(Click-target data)

——

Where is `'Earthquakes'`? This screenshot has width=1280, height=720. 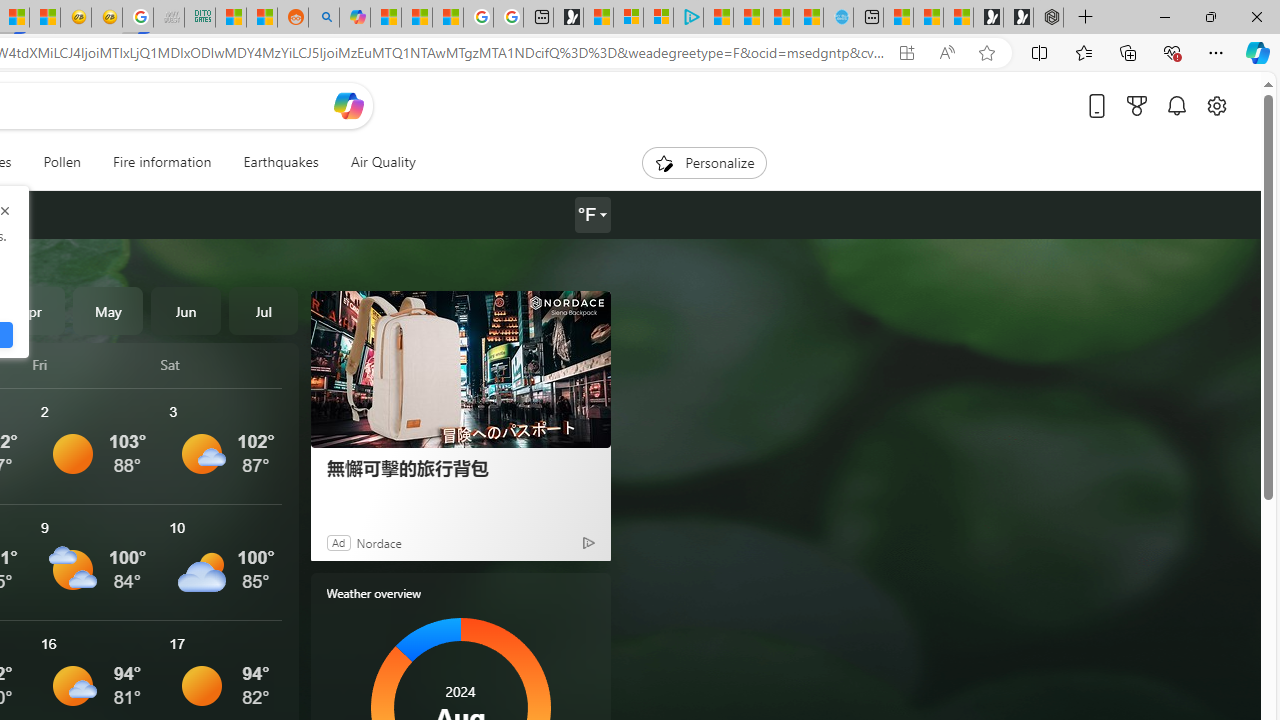 'Earthquakes' is located at coordinates (279, 162).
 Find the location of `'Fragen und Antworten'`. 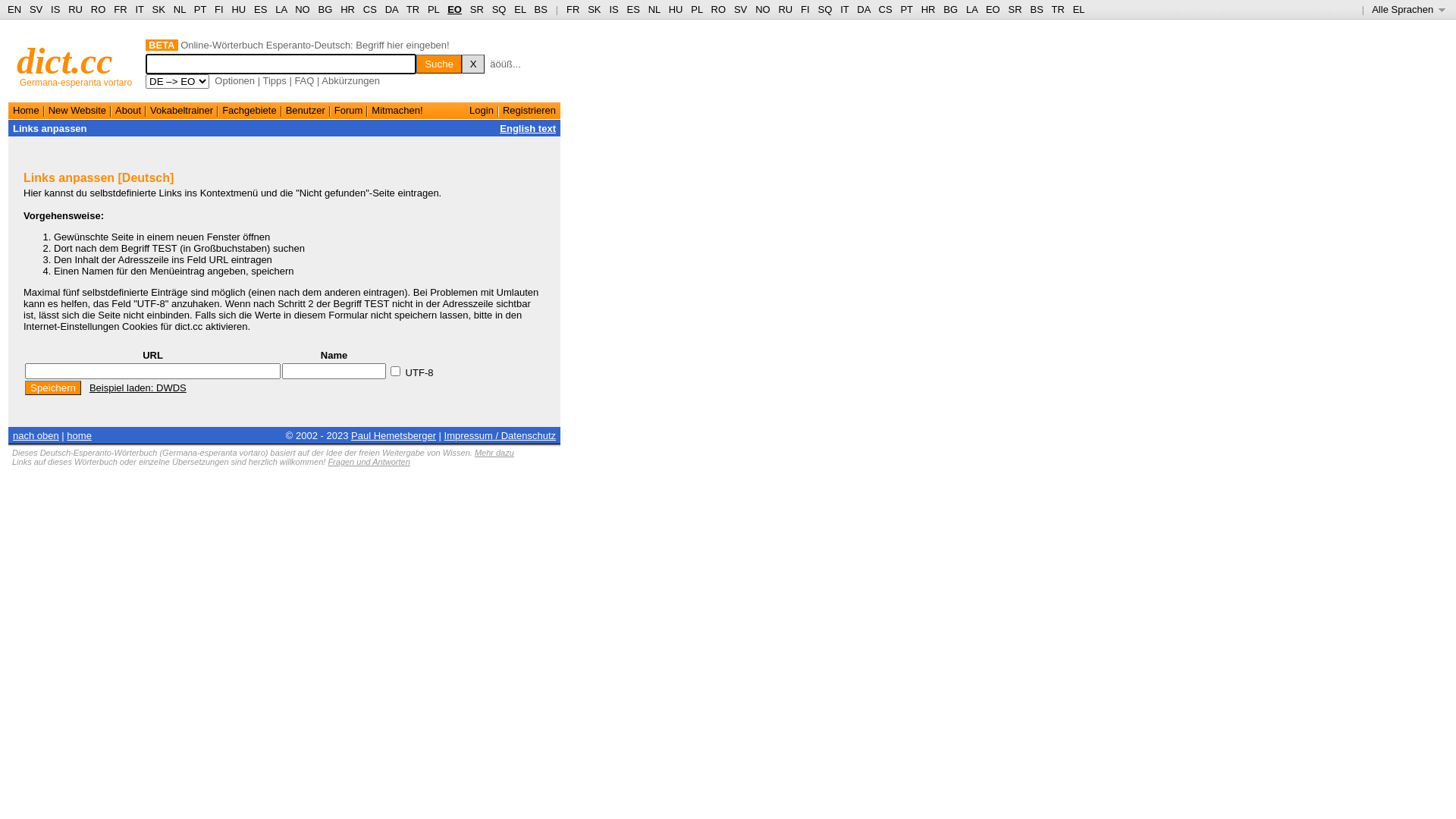

'Fragen und Antworten' is located at coordinates (368, 461).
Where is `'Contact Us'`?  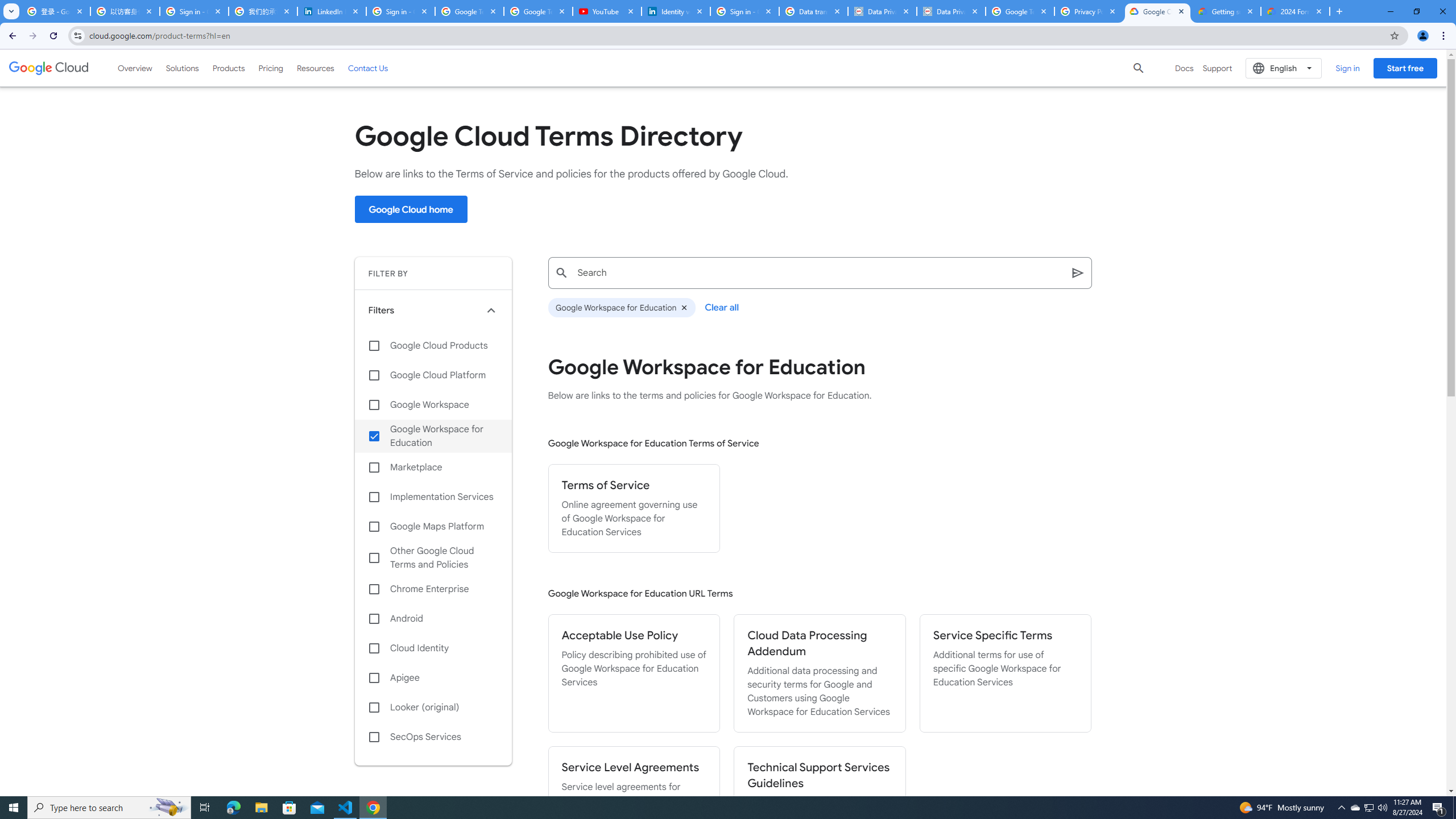 'Contact Us' is located at coordinates (368, 68).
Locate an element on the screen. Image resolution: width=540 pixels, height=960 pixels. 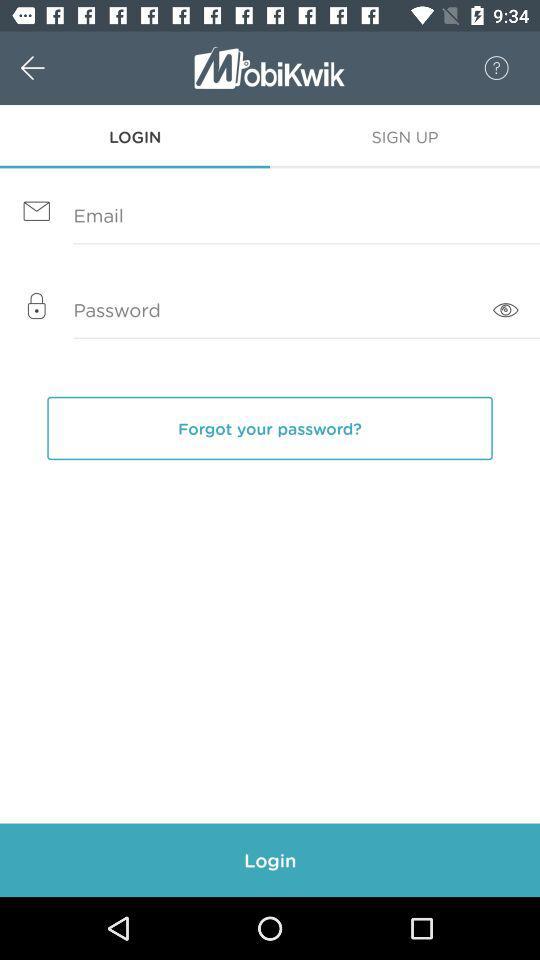
icon to the right of the r item is located at coordinates (485, 68).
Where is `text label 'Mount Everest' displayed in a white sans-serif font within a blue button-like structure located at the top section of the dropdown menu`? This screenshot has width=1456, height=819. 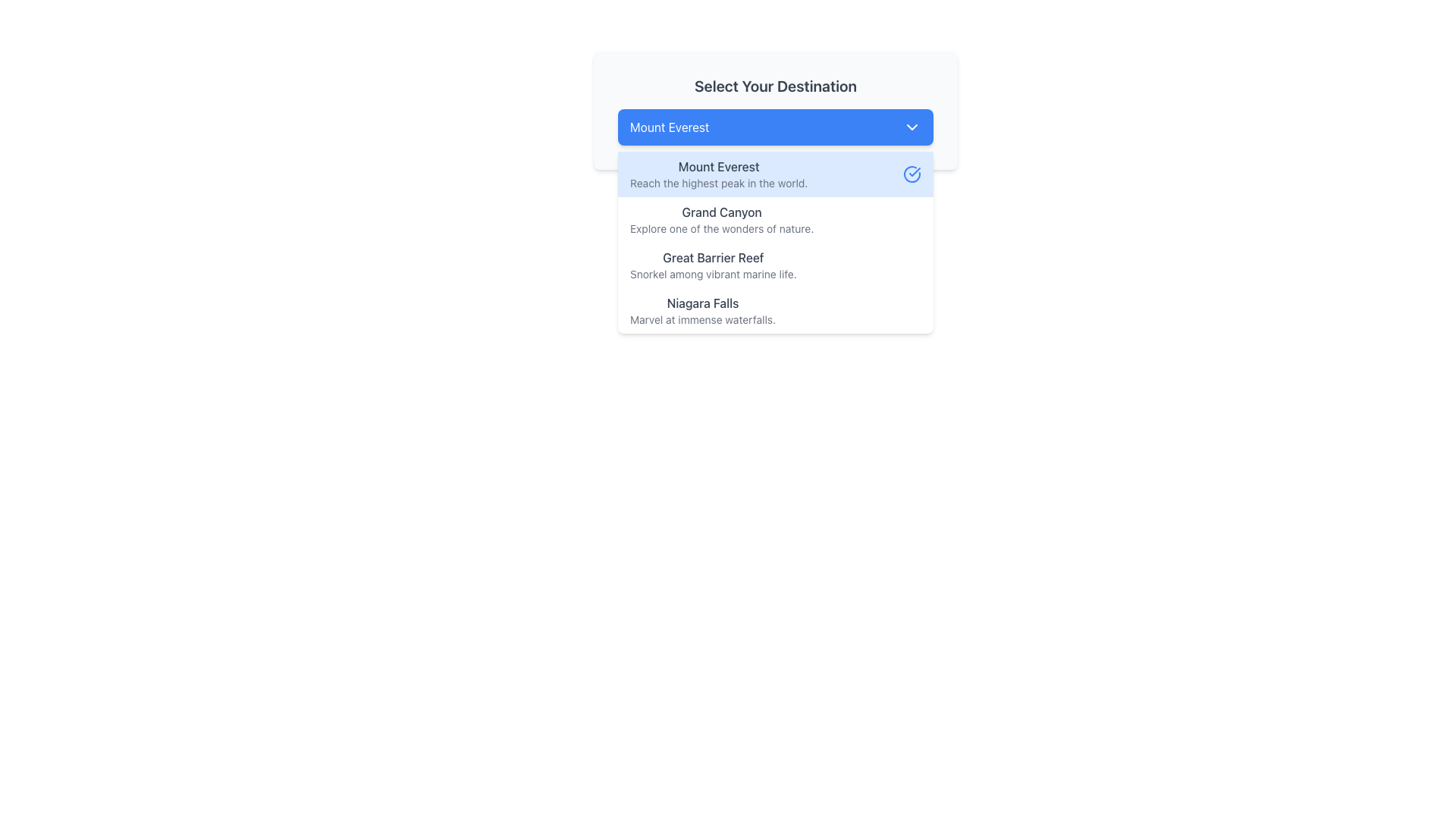
text label 'Mount Everest' displayed in a white sans-serif font within a blue button-like structure located at the top section of the dropdown menu is located at coordinates (669, 127).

——

Exercise directions:
Rewrite the lines from the one containing "has width=1456, height=819." through the last line, replacing "screenshot" with "image" and changing nothing else. Leave the pictures out of your answer.

Exercise solution:
Where is `text label 'Mount Everest' displayed in a white sans-serif font within a blue button-like structure located at the top section of the dropdown menu`? This image has width=1456, height=819. 
text label 'Mount Everest' displayed in a white sans-serif font within a blue button-like structure located at the top section of the dropdown menu is located at coordinates (669, 127).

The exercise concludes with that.